L’impact sur la production devrait commencer à se percevoir dès le premier trimestre de 2017, mais la baisse devrait être contenue entre 1 et 2 % grâce à l’accroissement de la prolificité des truies. Sur l’ensemble de l’année 2016, les volumes ont progressé de près de 1 % par rapport à 2015, avec une production de 23,7 millions de têtes.

La Chine double ses achats

Dans le même temps, les exportations de viande porcine ont augmenté de 1,5 % en glissement annuel, faisant suite notamment à la très forte progression vers la Chine, qui fait plus que doubler ses achats en provenance de l’Union européenne. À l’inverse, les importations se sont repliées de 6 %. La consommation calculée par bilan s’est contractée légèrement (–0,8 %).
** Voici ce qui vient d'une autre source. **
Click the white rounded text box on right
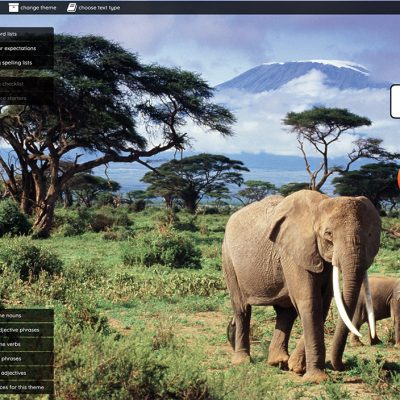The width and height of the screenshot is (400, 400). (395, 101)
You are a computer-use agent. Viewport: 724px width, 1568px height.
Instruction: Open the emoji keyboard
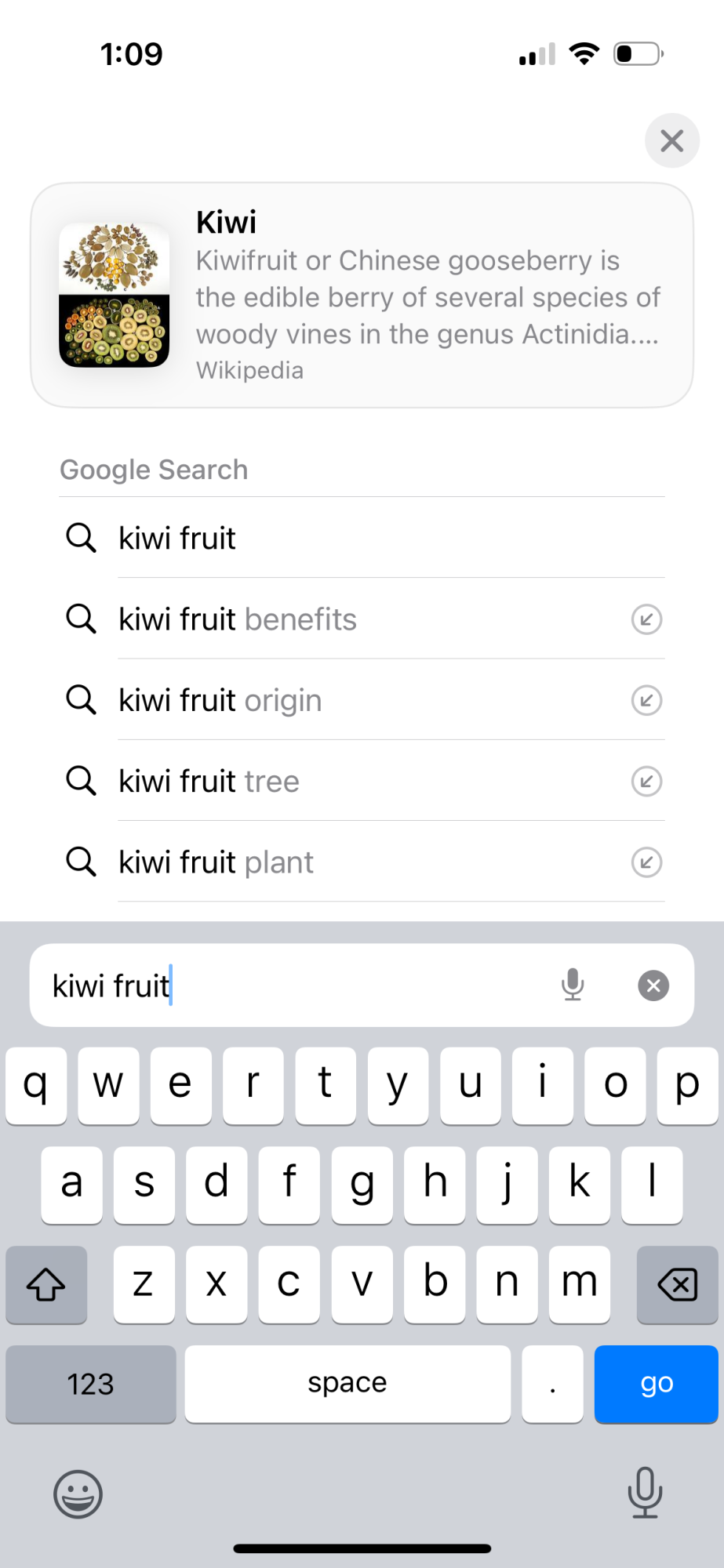[78, 1494]

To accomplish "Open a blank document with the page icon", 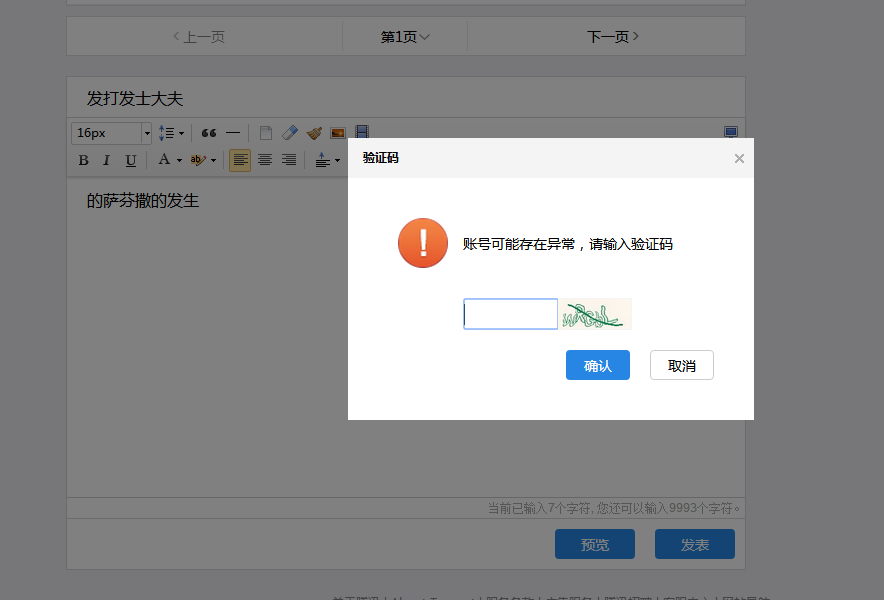I will [266, 131].

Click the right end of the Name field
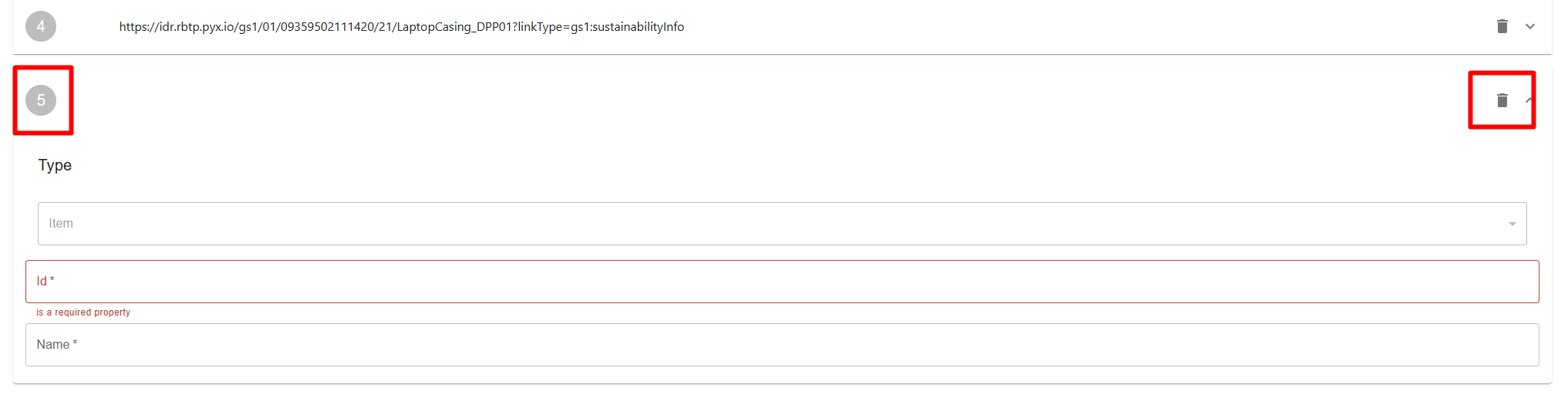coord(1512,345)
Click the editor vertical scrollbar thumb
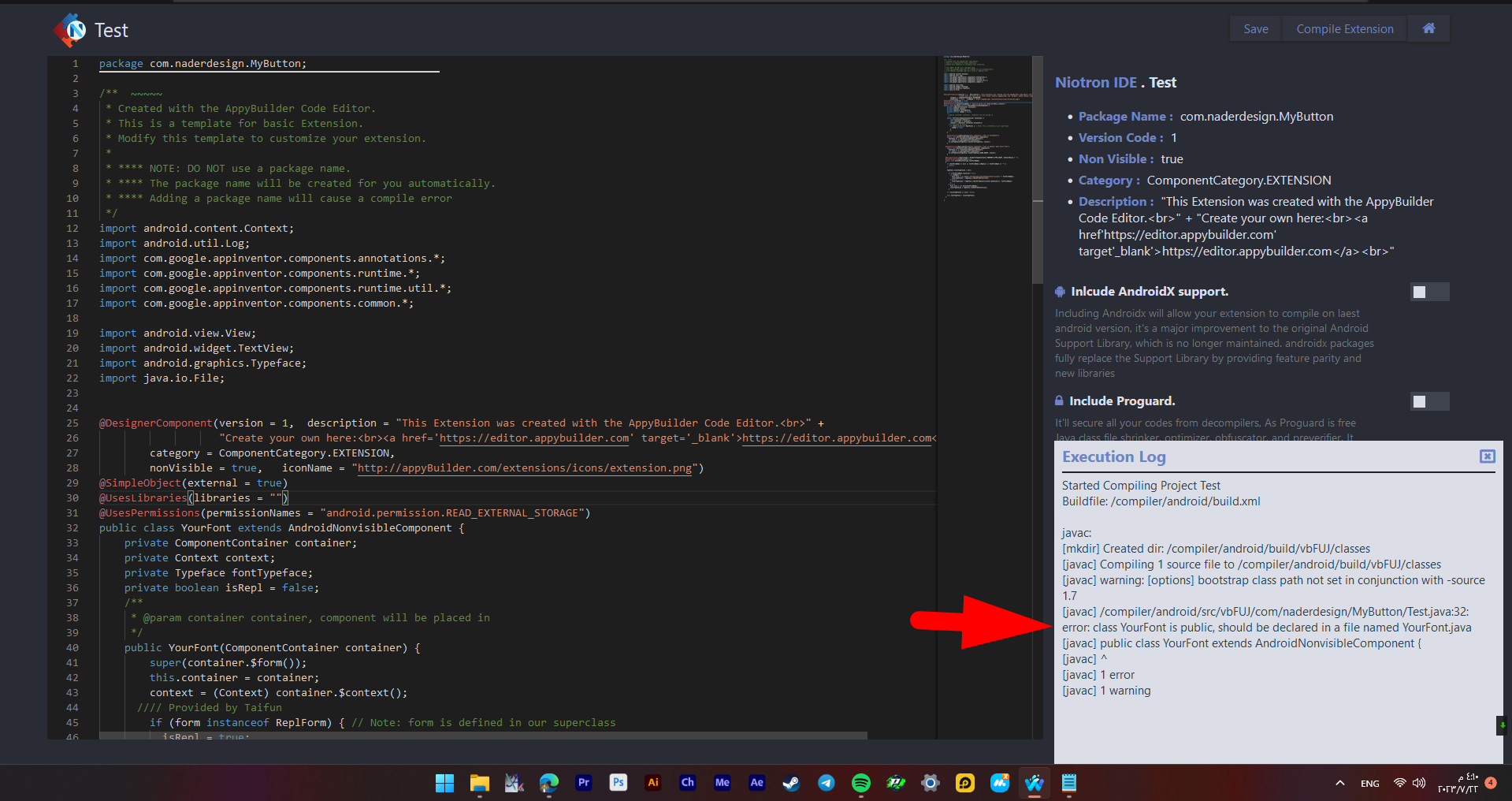Screen dimensions: 1512x801 [x=1038, y=170]
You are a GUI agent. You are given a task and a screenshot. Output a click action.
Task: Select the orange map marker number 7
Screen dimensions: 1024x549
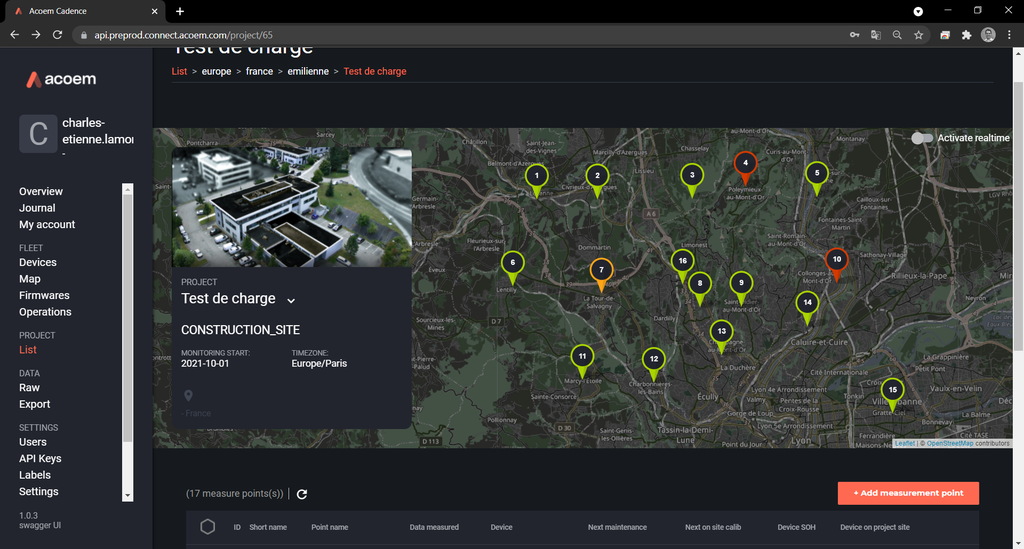pyautogui.click(x=601, y=271)
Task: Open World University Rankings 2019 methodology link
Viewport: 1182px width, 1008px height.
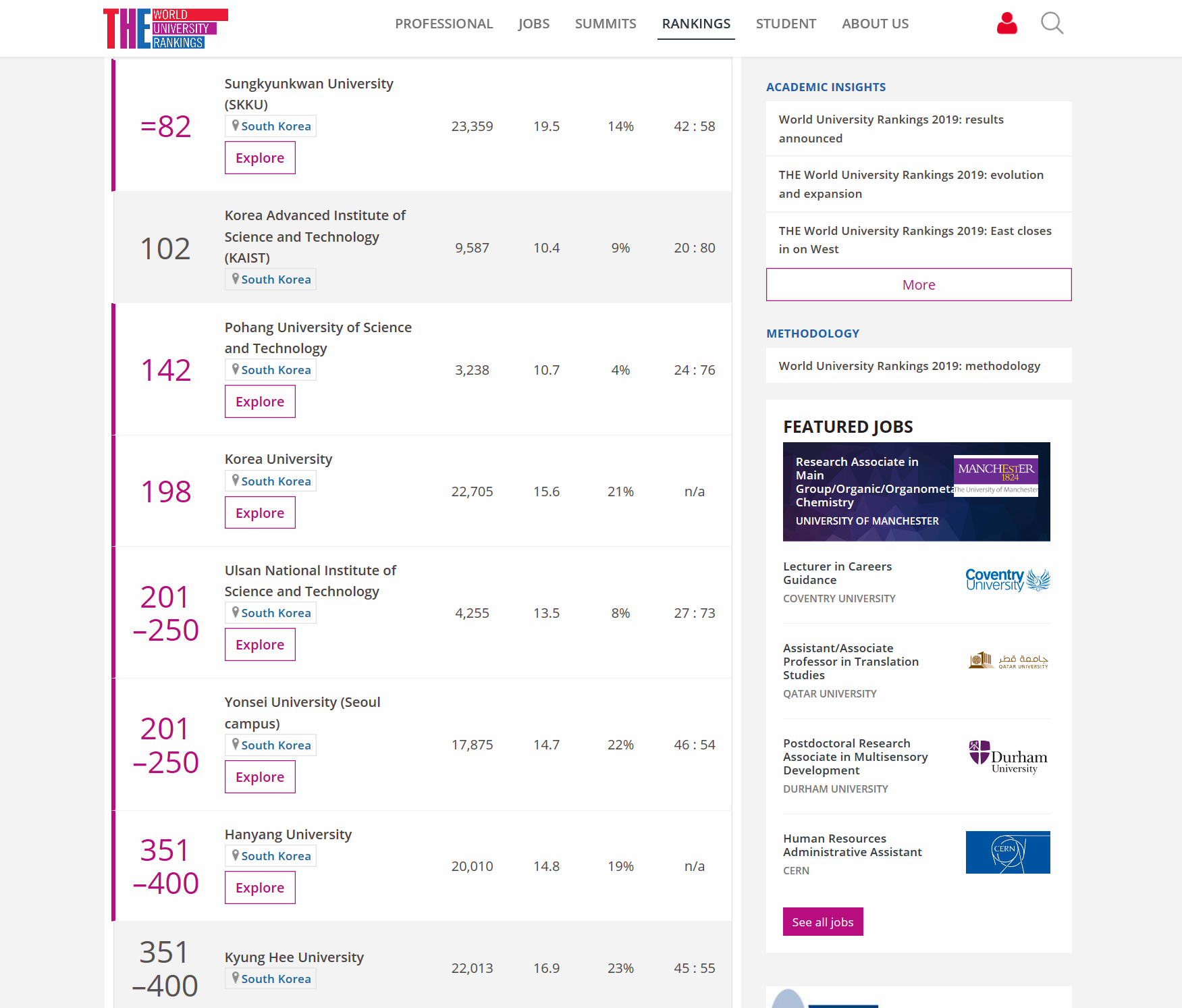Action: [x=909, y=366]
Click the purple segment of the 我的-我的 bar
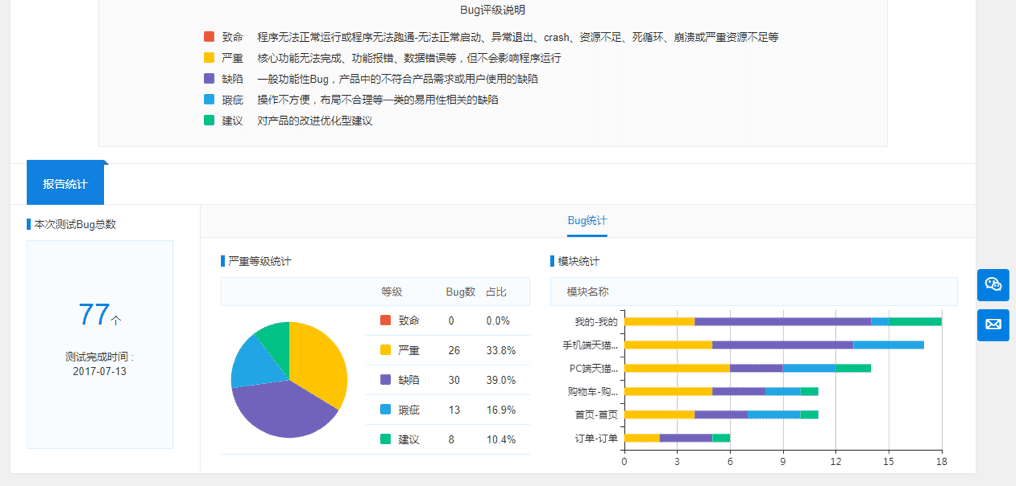The image size is (1016, 486). (782, 322)
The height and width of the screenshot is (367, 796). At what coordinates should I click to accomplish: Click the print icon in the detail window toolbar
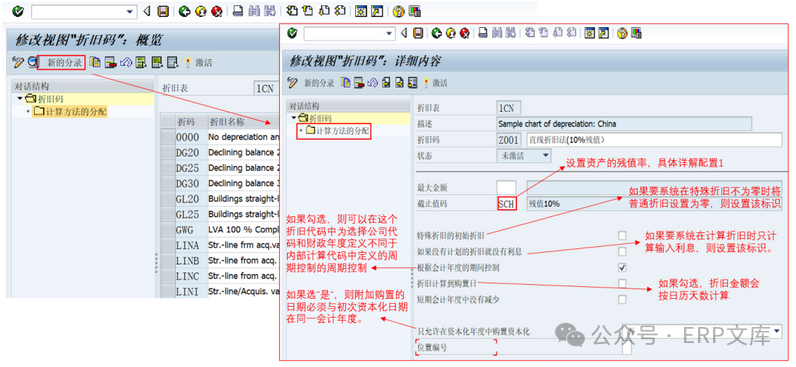pyautogui.click(x=483, y=34)
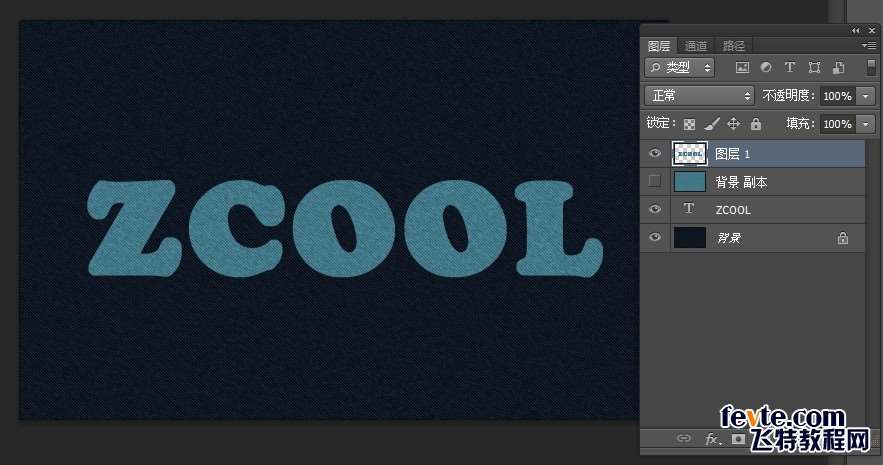
Task: Click the lock all padlock icon
Action: pyautogui.click(x=755, y=124)
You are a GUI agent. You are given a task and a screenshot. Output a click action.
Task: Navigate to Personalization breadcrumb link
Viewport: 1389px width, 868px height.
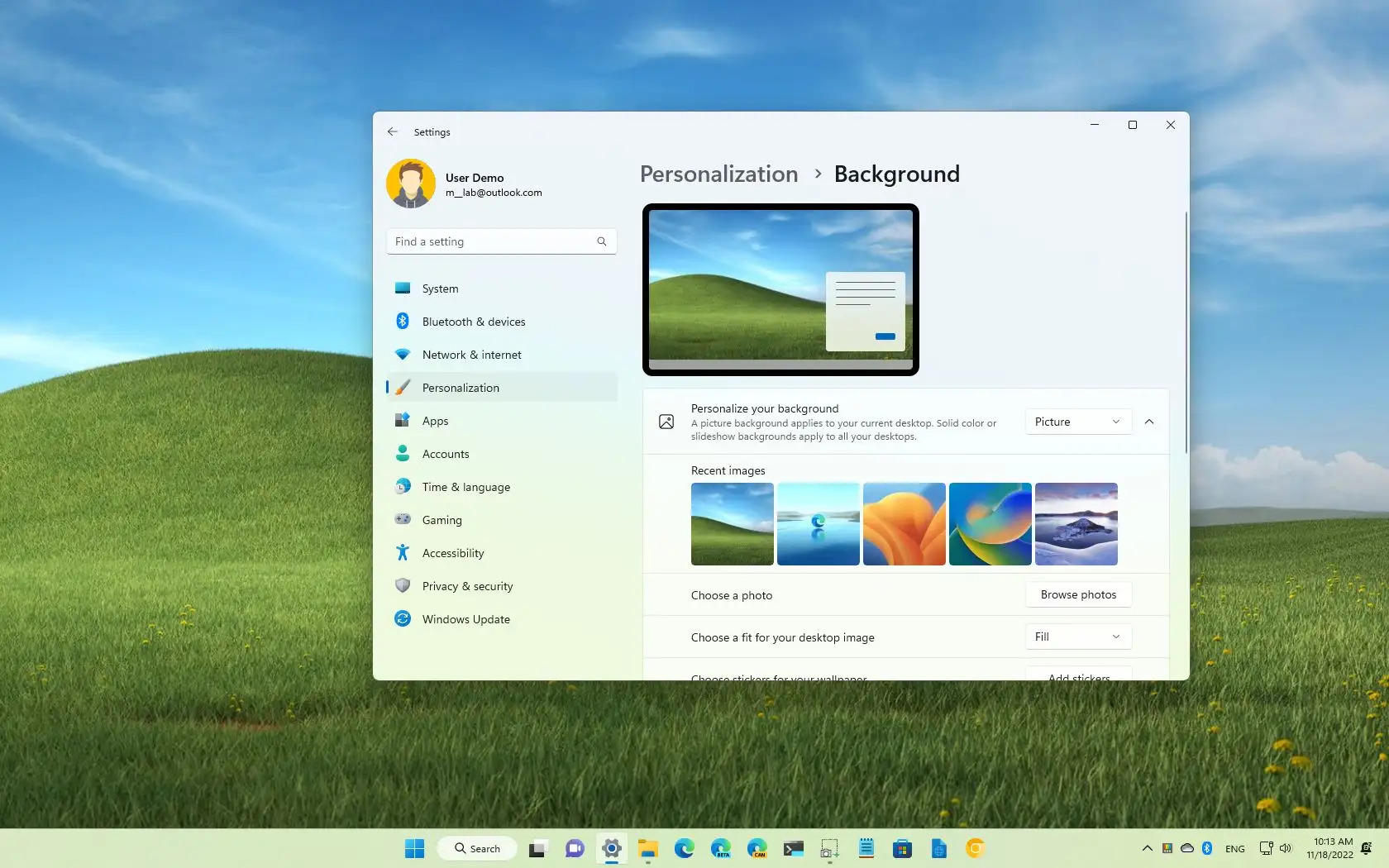pyautogui.click(x=718, y=174)
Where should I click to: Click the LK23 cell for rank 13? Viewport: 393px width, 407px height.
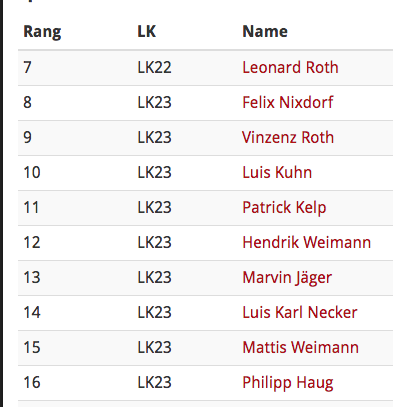(154, 277)
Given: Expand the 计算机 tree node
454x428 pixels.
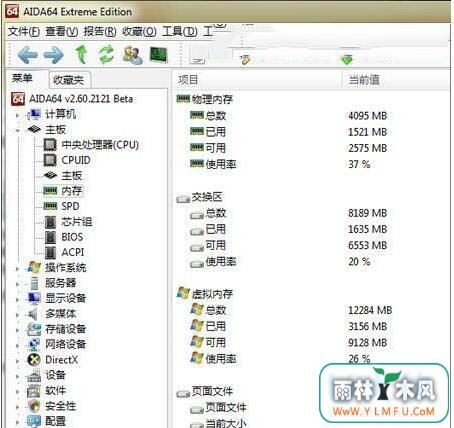Looking at the screenshot, I should [17, 115].
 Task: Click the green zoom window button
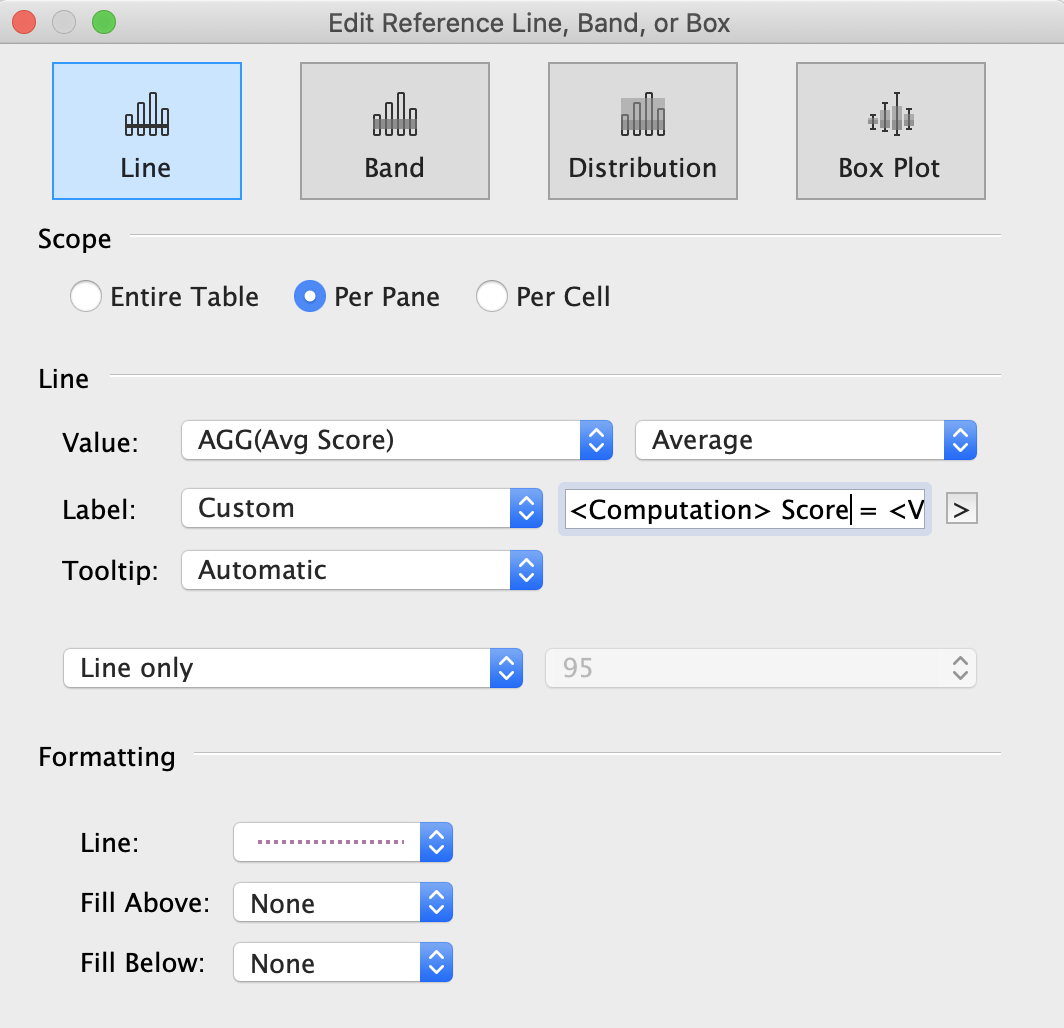click(x=103, y=22)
« Après avoir été en retrait de janvier à mai, le prix à la production s’est redressé en glissement annuel à compter de juin. En moyenne sur l’année, il a augmenté de 3,4 % par rapport à 2015, mais est resté en retrait de 5 % par rapport à la moyenne quinquennale de 2011 à 2015, précise Agreste dans sa note. Les fortes exportations vers la Chine expliquent en grande partie ce redressement. »

Recul quasi général en Europe

Au niveau européen, le recul des cheptels est quasi général chez les principaux pays producteurs. Seules l’Espagne et la Pologne ont encore progressé l’an dernier. Le cheptel espagnol s’est accru de 3 %, permettant au pays de prendre la première place au niveau européen devant l’Allemagne. « Le troupeau polonais augmente encore plus fortement, mais sur des effectifs plus réduits, dont une partie provient de porcelets importés du Danemark », précise Agreste.

Les troupeaux de truies sont tous en repli, à l’exception de la Pologne. Les prévisions pour 2017 anticipent donc une baisse de production pour la plupart des pays, atténuée par l’augmentation de la prolificité. En 2016, les abattages étaient encore à la hausse, à l’exception de la Belgique, tirés par la forte demande chinoise.